### INSTRUCTIONS FOR THE TASK
Give back, word for word, the line that contains "The width and height of the screenshot is (412, 229)." and every line that follows it in the data below.

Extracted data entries
━━━━━━━━━━━━━━━━━━━━

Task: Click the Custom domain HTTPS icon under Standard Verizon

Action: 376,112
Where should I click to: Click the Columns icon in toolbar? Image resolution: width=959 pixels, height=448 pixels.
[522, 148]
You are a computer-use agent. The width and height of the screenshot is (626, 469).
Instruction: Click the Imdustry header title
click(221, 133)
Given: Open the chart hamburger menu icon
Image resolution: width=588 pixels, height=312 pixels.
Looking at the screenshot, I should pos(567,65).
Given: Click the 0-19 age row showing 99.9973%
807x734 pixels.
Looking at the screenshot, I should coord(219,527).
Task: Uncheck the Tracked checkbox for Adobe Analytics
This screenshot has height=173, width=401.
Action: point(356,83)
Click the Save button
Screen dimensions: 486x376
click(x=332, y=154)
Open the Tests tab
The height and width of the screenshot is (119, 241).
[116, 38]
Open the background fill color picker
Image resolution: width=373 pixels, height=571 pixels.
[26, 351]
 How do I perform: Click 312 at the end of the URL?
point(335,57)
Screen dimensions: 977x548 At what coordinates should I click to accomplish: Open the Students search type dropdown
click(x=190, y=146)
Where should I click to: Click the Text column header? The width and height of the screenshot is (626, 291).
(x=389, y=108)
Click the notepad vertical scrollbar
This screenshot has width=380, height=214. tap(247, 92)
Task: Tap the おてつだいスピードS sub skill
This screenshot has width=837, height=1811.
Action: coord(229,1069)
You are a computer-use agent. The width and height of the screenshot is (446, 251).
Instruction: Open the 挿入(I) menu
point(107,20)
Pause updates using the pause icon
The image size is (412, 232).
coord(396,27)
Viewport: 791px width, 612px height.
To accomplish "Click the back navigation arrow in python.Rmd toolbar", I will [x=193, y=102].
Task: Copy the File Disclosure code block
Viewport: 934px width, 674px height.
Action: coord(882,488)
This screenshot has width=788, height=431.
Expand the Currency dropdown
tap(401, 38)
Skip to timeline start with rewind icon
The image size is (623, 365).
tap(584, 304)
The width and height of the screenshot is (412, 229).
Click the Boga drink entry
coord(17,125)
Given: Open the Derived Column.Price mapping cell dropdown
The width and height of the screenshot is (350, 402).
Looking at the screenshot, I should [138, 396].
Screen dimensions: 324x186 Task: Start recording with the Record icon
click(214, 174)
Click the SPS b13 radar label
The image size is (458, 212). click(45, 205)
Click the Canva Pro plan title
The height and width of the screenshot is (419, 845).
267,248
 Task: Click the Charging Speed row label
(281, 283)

━━━━━━━━━━━━━━━━━━━━

### RESULT OF THIS EXERCISE
The width and height of the screenshot is (412, 229).
Click the Boga drink entry
coord(17,125)
Given: Open the Derived Column.Price mapping cell dropdown
The width and height of the screenshot is (350, 402).
Looking at the screenshot, I should [138, 396].
Screen dimensions: 324x186 Task: Start recording with the Record icon
click(214, 174)
Click the SPS b13 radar label
The image size is (458, 212). click(45, 205)
Click the Canva Pro plan title
The height and width of the screenshot is (419, 845).
267,248
 Task: Click the Charging Speed row label
(281, 283)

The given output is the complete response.